The tournament has been held every year since 1977, with LSU claiming their twelfth championship against Arkansas, the most of any school. Original members Georgia and Kentucky along with 1993 addition Arkansas have never won the tournament. This is the nineteenth consecutive year and twenty-first overall that the event has been held at Hoover Metropolitan Stadium, known from 2007 through 2012 as Regions Park. Texas A&M joined in 2013, and won its first title in 2016. Missouri, which also joined in 2013, has yet to win the event.

==Format and seeding==
The regular season division winners claimed the top two seeds and the next ten teams by conference winning percentage, regardless of division, claimed the remaining berths in the tournament. The bottom eight teams played a single-elimination opening round, followed by a double-elimination format until the semifinals, when the format reverted to single elimination through the championship game. This is the fifth year of this format.

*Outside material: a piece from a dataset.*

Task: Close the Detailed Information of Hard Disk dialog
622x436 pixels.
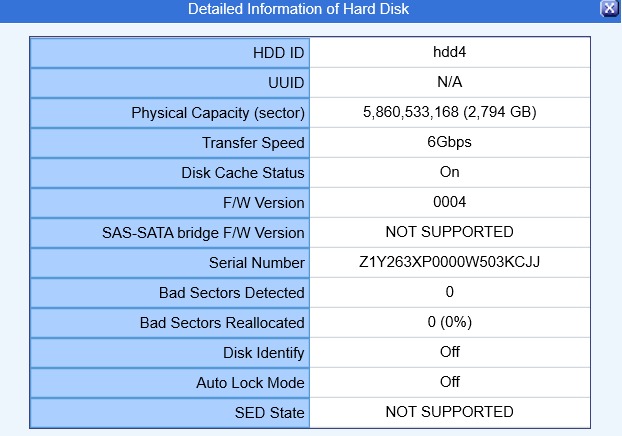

| Team | W–L–T | Pct | GB #1 | Seed |
Eastern Division
| Florida | 21–9 | .700 | – | 1 |
| Kentucky | 19–11 | .633 | 2 | 3 |
| Vanderbilt | 15–13–1 | .534 | 5 | 6 |
| Missouri | 14–16 | .467 | 7 | 10 |
| South Carolina | 13–17 | .433 | 8 | 11 |
| Georgia | 11–19 | .367 | 10 | 12 |
| Tennessee | 7–21 | .250 | 13 | – |

| Team | W–L–T | Pct | GB #1 | Seed |
Western Division
| LSU | 21–9 | .700 | – | 2 |
| Arkansas | 18–11 | .621 | 2.5 | 4 |
| Mississippi State | 17–13 | .567 | 4 | 5 |
| Texas A&M | 16–14 | .533 | 5 | 7 |
| Auburn | 16–14 | .533 | 5 | 8 |
| Ole Miss | 14–16 | .467 | 7 | 9 |
| Alabama | 5–24–1 | .183 | 15.5 | – |

==Schedule==

Game: Time*; Matchup^{#}; Television; Attendance
Tuesday, May 23
1: 9:30 a.m.; No. 6 Vanderbilt vs. No. 11 South Carolina; SEC Network
2: 1:00 p.m.; No. 7 Texas A&M vs. No. 10 Missouri
3: 4:30 p.m.; No. 8 Auburn vs. No. 9 Ole Miss; 2,930
Wednesday, May 24
4: 9:30 a.m.; No. 5 Mississippi State vs. No. 12 Georgia; SEC Network; 5,062
5: 1:00 p.m.; No. 3 Kentucky vs. No. 11 South Carolina
6: 4:30 p.m.; No. 2 LSU vs. No. 10 Missouri; 6,890
7: 8:00 p.m.; No. 1 Florida vs. No. 8 Auburn
Thursday, May 25
8: 9:30 a.m.; No. 4 Arkansas vs. No. 5 Mississippi State; SEC Network; 7,279
9: 1:00 p.m.; No. 11 South Carolina vs. No. 10 Missouri
10: 4:30 p.m.; No. 8 Auburn vs. No. 4 Arkansas; 9,823
11: 8:00 p.m.; No. 3 Kentucky vs. No. 2 LSU
Friday, May 26
12: 11:00 a.m.; No. 1 Florida vs. No. 5 Mississippi State; SEC Network; 6,988
13: 3:00 p.m.; No. 11 South Carolina vs. No. 3 Kentucky; 8,552
14: 6:30 p.m.; No. 4 Arkansas vs. No. 5 Mississippi State
Semifinals – Saturday, May 27
15: Noon; No. 11 South Carolina vs. No. 2 LSU; SEC Network; 10,793
16: 3:00 p.m.; No. 4 Arkansas vs. No. 1 Florida
Championship – Sunday, May 28
17: 2:00 p.m.; No. 2 LSU vs. No. 4 Arkansas; ESPN2; 13,128
*Game times in CDT. # – Rankings denote tournament seed.